"""

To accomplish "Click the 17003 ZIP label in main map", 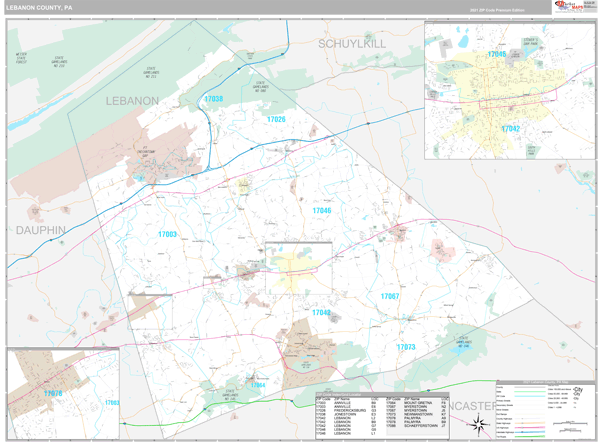I will 167,234.
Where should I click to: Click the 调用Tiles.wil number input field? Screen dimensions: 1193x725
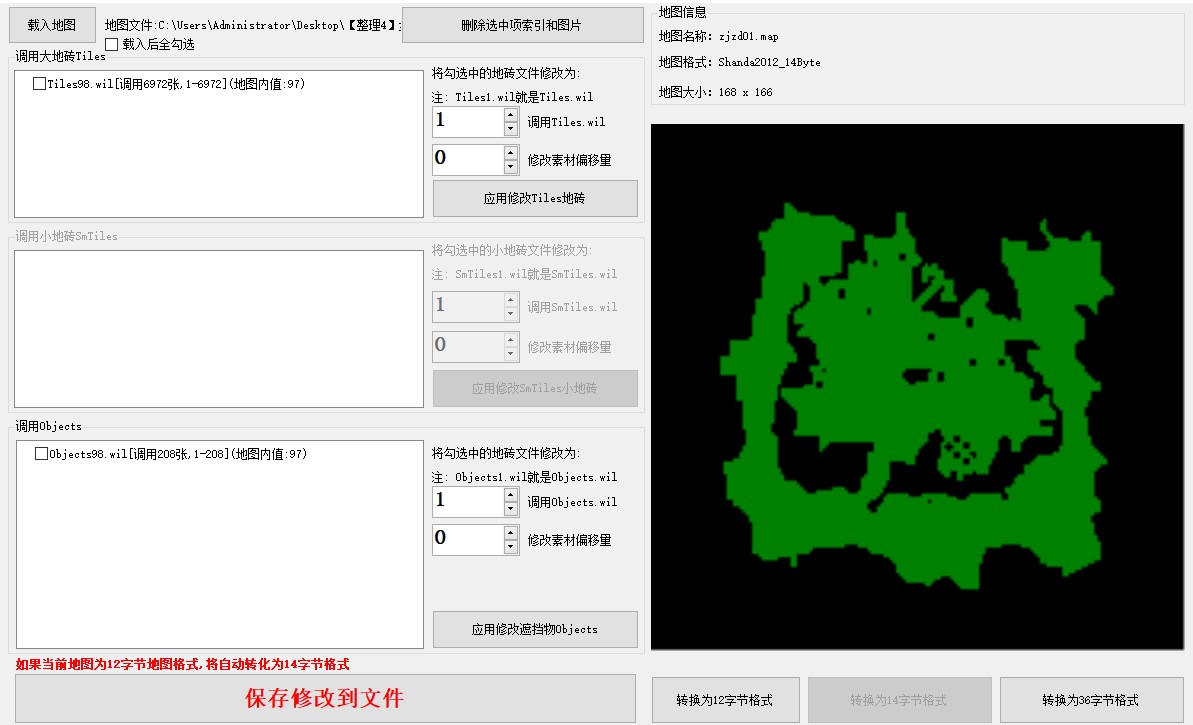(467, 122)
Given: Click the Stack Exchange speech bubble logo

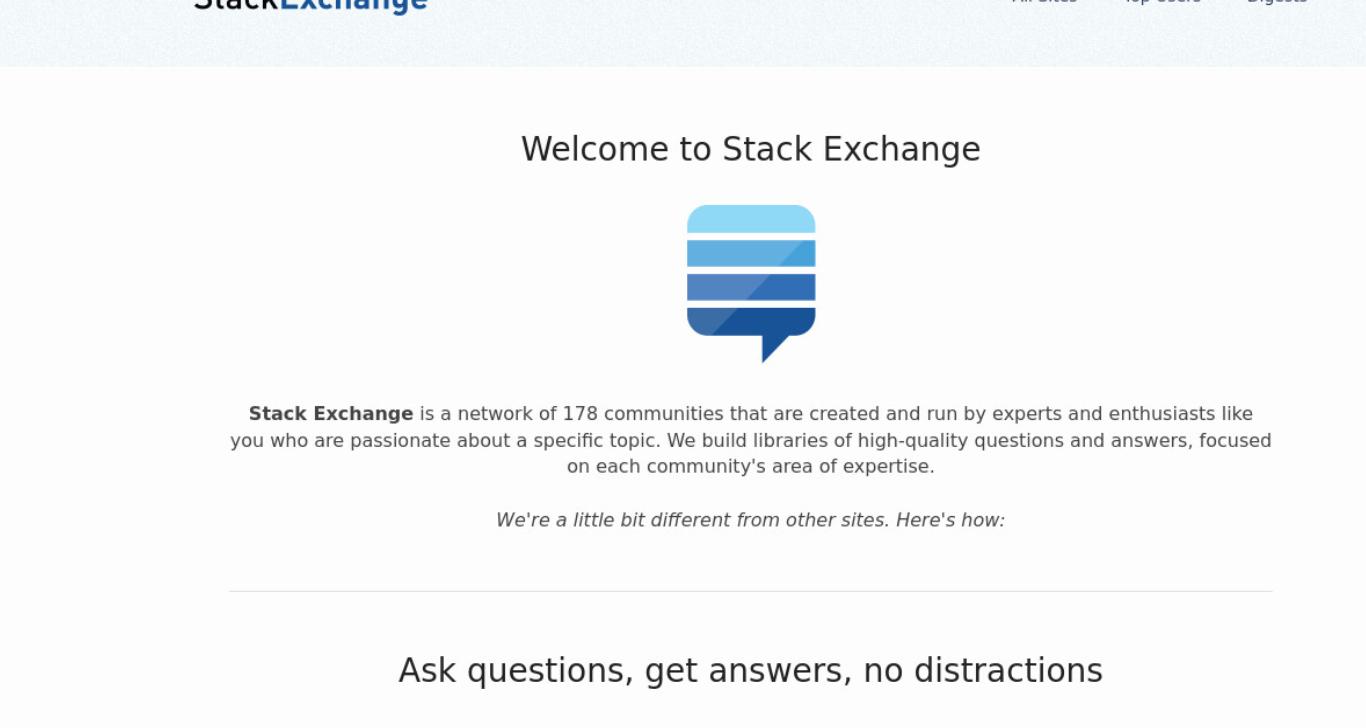Looking at the screenshot, I should [x=751, y=283].
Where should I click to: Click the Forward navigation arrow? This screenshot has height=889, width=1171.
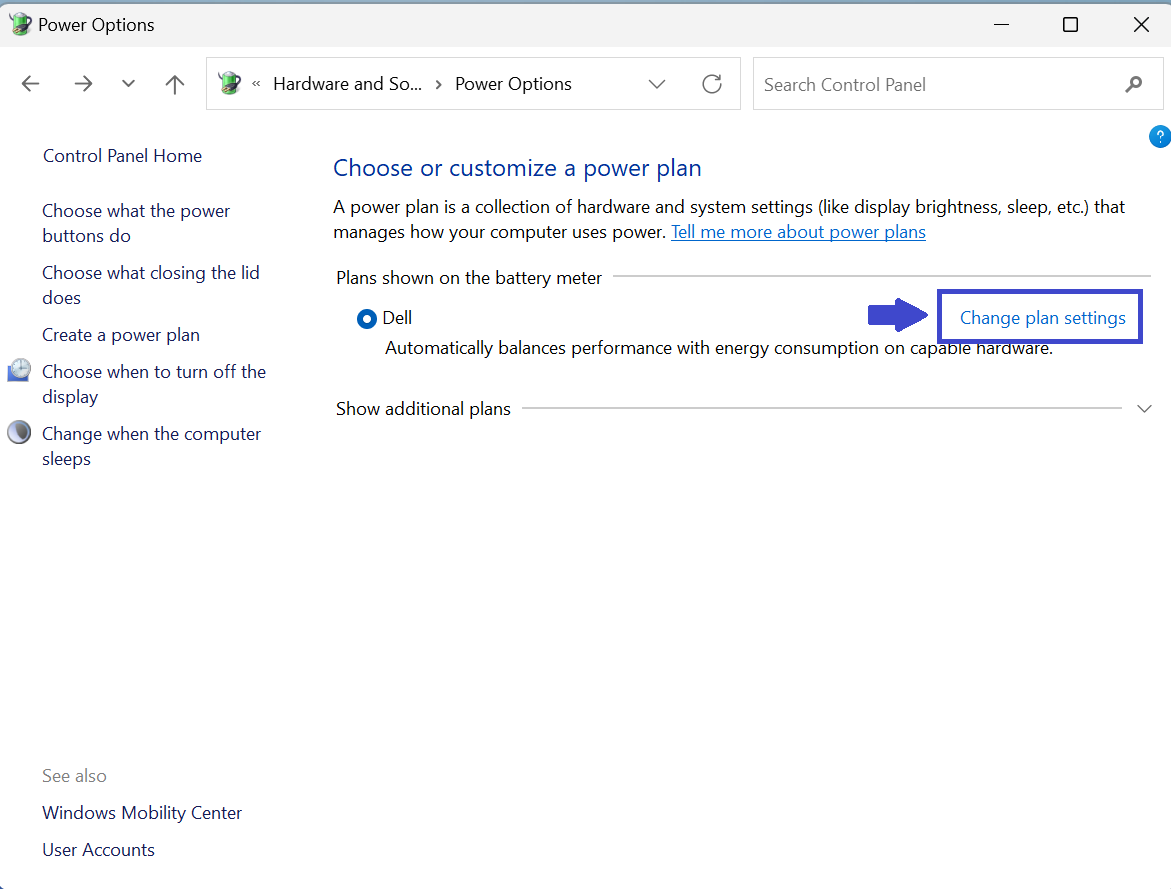tap(83, 84)
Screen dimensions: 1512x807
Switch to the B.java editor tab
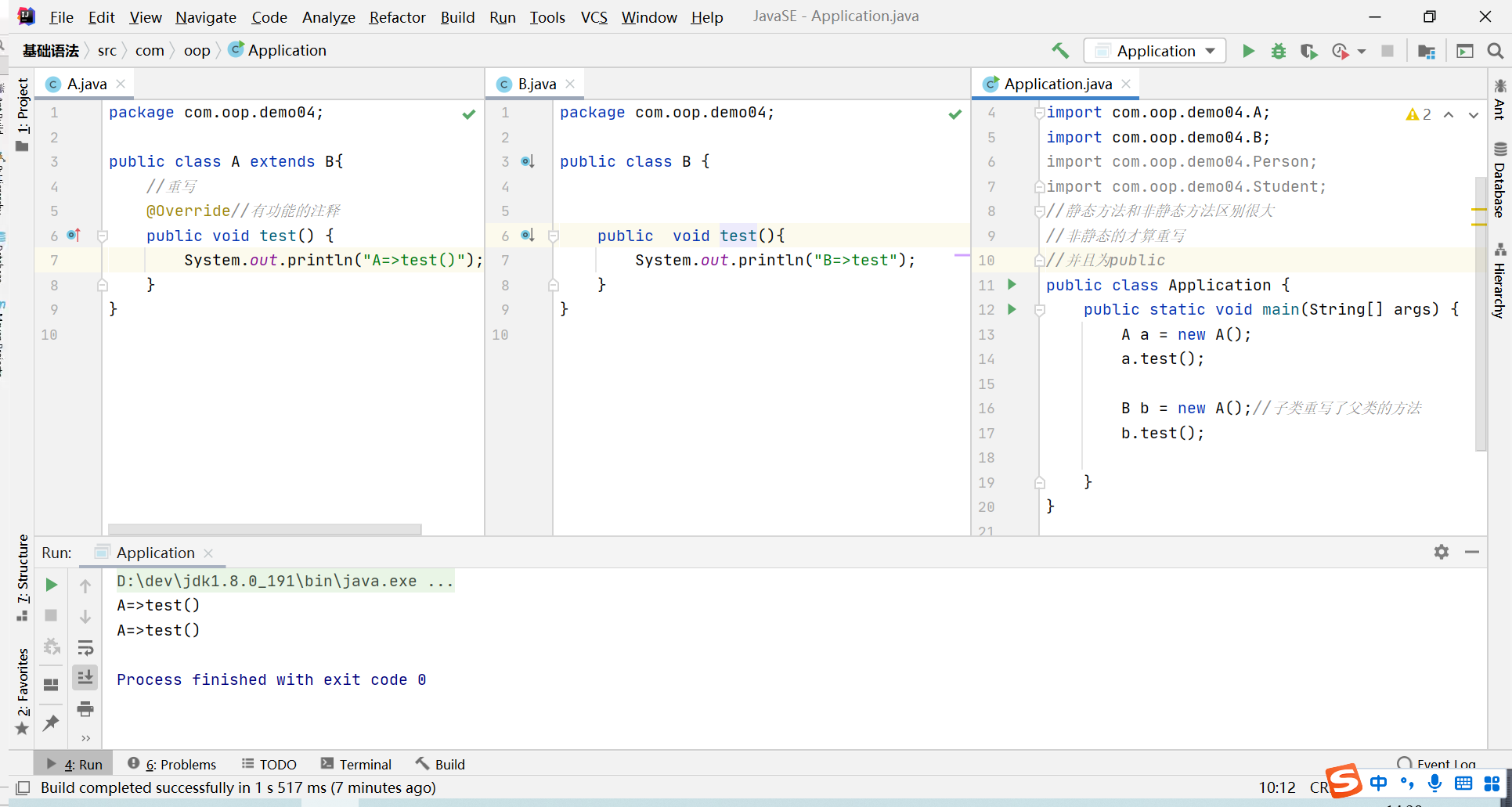(x=536, y=84)
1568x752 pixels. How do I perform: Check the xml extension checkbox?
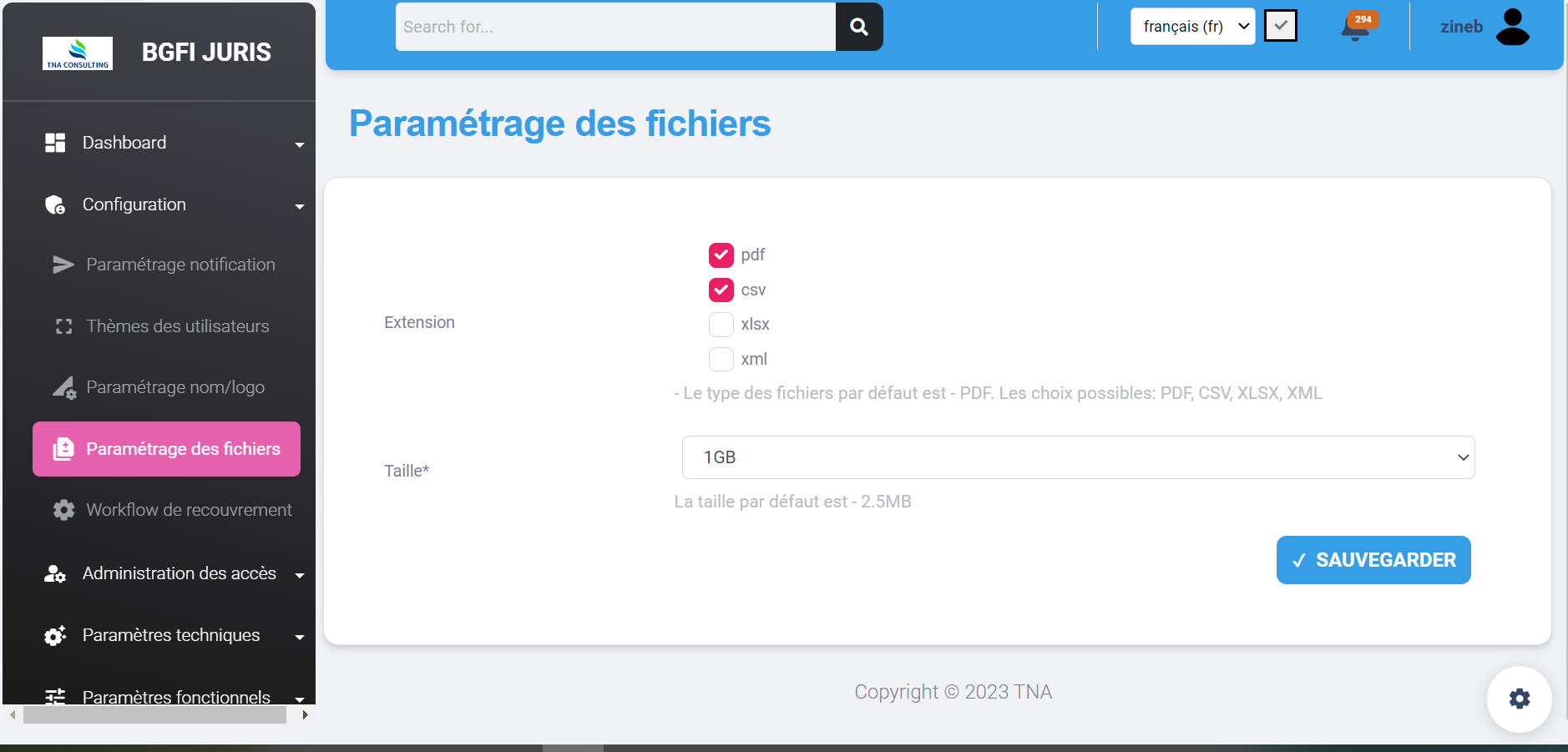[x=721, y=359]
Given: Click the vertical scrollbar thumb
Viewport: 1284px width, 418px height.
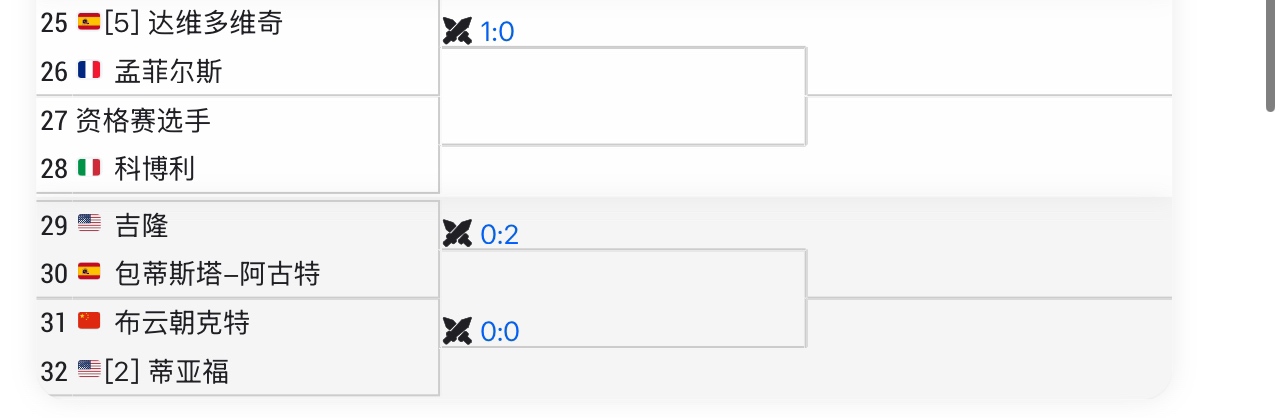Looking at the screenshot, I should click(x=1271, y=55).
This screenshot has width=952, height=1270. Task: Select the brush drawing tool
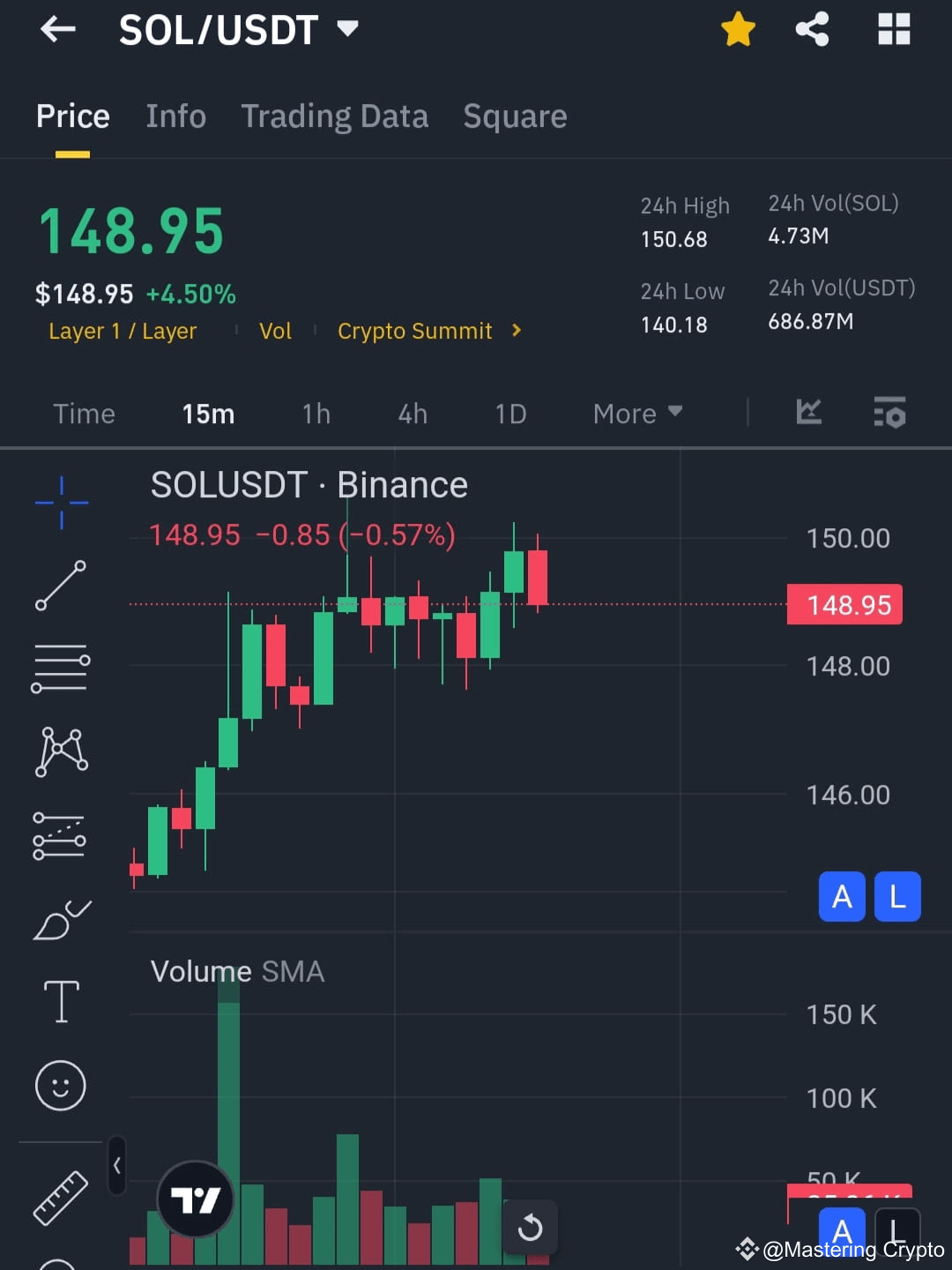[61, 917]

"""

§ What this task involves
Take the line containing "Given: Click the vertical scrollbar thumb" and every line after it to the end of the records, and restate them verbatim, with no pictures.

§ Task response
Given: Click the vertical scrollbar thumb
Viewport: 1284px width, 418px height.
Looking at the screenshot, I should click(x=1271, y=55).
This screenshot has width=952, height=1270. Task: Select the brush drawing tool
[61, 917]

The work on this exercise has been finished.